In Ohio, it has been argued that junk science is used to determine guilt or innocence in DUI/OVI cases. The only answer to this argument that the prosecutors and the courts (and in DUI/OVI, the prosecutors and the courts are all the time merging into the same entity) have come up with is that you are not allowed to make the argument. Sound outrageous? You don’t know the half of it. The case on this is State v. Vega (1984), 12 Ohio App.3d 185 and, fittingly, it came out in 1984.

In Vega, the defendant attempted to introduce the testimony of an expert witness who would testify as to the general reliability of intoxilyzers as valid, reliable breath testing machines. His expert witness was Dr. Walter J. Frajola. But the prosecutor filed a Motion in Liminie (a motion to exclude this evidence) so that the jury could not hear such testimony from this medical doctor. The prosecutor was concerned that the jury might hear evidence that the breath testing machines used in Ohio were unreliable and come to the wrong conclusion as to the guilt or innocence of the defendant.

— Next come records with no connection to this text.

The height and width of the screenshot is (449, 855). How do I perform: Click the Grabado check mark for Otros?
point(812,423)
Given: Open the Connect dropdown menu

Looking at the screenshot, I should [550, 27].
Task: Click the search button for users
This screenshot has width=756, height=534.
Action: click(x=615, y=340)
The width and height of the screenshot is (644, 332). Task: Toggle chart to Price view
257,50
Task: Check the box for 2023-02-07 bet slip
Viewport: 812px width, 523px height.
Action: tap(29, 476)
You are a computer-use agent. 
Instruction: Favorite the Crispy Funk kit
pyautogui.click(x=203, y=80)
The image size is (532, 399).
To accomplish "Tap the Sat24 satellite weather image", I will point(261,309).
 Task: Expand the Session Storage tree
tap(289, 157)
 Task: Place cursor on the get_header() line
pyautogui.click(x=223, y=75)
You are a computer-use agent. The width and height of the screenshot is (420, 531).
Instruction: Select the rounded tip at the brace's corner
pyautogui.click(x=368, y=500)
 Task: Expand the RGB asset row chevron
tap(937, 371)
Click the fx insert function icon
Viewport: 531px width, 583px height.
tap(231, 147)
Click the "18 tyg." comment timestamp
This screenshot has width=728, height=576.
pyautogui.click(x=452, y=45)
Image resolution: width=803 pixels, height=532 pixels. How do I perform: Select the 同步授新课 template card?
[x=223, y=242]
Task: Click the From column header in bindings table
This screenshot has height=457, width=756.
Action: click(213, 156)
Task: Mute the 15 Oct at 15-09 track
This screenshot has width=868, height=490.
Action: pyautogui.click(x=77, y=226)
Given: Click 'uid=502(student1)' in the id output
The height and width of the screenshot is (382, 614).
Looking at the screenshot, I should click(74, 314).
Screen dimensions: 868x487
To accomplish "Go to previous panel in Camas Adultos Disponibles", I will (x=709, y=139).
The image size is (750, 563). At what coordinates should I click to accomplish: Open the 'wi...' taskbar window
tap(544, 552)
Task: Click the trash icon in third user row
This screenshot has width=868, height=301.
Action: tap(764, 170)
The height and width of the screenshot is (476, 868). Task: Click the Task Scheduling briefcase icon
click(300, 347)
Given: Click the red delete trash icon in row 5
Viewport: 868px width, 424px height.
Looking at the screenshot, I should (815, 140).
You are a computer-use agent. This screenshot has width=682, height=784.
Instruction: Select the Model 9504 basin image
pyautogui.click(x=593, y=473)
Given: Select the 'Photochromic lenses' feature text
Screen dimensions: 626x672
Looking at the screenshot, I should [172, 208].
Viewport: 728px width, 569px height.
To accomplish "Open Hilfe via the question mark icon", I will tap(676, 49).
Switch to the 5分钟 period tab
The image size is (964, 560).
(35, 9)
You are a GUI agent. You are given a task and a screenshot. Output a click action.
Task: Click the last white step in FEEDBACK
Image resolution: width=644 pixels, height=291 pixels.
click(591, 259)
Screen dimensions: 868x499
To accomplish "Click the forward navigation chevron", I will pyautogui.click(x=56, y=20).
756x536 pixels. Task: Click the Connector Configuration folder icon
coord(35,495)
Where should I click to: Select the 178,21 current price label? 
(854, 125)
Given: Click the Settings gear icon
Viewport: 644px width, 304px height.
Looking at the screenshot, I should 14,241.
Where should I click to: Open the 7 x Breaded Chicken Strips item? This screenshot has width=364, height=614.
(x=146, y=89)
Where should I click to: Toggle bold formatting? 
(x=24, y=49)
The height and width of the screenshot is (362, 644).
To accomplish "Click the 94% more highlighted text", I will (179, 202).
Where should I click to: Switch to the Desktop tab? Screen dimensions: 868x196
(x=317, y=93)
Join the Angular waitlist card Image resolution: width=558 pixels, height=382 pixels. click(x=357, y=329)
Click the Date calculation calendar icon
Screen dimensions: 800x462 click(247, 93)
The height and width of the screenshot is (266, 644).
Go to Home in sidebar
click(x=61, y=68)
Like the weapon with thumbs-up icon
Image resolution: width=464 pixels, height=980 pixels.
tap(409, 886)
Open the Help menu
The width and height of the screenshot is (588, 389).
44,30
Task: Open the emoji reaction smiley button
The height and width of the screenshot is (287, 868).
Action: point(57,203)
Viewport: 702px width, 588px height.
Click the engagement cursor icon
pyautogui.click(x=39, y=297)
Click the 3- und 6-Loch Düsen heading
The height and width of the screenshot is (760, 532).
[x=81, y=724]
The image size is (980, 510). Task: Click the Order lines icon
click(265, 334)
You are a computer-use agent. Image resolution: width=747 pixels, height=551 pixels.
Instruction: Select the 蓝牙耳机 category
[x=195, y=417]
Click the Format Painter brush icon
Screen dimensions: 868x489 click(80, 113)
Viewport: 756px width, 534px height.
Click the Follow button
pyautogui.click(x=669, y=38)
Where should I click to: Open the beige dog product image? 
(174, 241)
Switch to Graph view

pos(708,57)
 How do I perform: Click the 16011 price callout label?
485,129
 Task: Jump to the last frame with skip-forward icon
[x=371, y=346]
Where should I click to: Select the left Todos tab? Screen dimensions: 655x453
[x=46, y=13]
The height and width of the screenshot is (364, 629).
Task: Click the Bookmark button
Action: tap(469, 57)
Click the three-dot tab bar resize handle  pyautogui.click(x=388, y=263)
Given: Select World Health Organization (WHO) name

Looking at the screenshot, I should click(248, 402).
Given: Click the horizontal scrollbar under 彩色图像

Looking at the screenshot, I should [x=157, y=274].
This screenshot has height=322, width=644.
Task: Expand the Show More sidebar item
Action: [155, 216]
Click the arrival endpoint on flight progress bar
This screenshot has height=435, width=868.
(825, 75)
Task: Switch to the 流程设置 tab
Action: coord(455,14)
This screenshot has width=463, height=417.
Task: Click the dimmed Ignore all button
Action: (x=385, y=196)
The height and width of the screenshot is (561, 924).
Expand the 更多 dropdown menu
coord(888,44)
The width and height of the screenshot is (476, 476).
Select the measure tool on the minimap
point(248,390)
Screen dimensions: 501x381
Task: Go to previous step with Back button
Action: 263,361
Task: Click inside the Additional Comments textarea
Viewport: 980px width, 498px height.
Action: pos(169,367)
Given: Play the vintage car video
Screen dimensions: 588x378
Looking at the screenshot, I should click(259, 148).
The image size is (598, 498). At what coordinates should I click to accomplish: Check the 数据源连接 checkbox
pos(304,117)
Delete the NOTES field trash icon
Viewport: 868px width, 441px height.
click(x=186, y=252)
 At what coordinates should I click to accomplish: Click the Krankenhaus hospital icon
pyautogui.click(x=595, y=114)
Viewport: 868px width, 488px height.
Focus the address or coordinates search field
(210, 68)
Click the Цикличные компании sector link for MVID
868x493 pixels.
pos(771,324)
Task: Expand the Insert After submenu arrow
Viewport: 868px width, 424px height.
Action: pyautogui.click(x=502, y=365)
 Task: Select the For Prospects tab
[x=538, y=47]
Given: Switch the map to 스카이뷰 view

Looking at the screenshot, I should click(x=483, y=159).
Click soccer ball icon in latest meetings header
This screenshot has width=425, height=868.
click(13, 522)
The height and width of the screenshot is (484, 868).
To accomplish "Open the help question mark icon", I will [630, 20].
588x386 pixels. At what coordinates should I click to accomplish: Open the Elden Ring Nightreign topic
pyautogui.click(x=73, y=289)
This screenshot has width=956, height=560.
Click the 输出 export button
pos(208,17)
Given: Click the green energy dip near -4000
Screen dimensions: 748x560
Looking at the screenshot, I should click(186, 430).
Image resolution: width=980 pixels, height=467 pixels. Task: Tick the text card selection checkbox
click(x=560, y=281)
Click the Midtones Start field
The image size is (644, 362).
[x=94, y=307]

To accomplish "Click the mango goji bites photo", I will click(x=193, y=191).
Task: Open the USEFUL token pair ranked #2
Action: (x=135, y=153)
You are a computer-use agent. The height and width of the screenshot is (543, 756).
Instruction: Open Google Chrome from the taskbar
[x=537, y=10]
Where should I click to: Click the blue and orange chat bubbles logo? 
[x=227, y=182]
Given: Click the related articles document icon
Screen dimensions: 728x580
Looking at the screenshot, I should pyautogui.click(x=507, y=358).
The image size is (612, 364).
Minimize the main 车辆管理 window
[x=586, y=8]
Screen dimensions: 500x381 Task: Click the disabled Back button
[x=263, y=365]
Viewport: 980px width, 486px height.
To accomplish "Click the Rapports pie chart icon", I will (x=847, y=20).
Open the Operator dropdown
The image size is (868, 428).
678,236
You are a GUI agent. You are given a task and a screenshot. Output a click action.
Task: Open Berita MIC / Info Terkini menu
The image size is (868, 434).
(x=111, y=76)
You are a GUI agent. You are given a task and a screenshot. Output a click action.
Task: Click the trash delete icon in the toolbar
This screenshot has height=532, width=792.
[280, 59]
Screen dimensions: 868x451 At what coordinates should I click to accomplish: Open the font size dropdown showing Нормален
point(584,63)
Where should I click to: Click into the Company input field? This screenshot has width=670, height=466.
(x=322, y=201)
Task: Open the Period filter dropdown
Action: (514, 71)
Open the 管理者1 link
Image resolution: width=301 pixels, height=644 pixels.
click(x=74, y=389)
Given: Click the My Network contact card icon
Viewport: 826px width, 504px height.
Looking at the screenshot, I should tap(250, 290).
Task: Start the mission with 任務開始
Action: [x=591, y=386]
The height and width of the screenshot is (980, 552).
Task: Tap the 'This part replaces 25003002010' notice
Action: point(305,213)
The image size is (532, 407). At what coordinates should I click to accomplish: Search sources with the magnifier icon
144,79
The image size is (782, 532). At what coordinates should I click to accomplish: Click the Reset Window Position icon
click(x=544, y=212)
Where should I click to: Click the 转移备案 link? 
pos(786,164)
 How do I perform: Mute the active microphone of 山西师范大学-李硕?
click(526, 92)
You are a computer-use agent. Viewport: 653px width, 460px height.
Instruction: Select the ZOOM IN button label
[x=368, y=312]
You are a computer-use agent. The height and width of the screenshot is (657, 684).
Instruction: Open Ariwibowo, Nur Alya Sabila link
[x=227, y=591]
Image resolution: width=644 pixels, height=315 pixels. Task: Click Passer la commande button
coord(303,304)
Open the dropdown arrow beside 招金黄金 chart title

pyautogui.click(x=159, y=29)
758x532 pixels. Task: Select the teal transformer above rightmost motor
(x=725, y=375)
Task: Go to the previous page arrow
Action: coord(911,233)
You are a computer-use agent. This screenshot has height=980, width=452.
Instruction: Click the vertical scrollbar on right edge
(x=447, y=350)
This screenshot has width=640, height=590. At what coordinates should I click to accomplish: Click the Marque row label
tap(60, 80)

The Ohio Supreme Court has ruled that Ohio Revised Code 4511.19 is a strict liability statute. Defiance v. Kretz (1991) Ohio St.3d 1 at 3 citing State v. Cleary (1986), 22 Ohio St.3d 198 at 199. In Ohio Revised Code Section 4511.191(A)(3), the General Assembly defined an alcohol limit at which a person can no longer drive without posing a substantial danger to himself and others. State v. Tanner (1984), 15 Ohio St.3d 1 at 6.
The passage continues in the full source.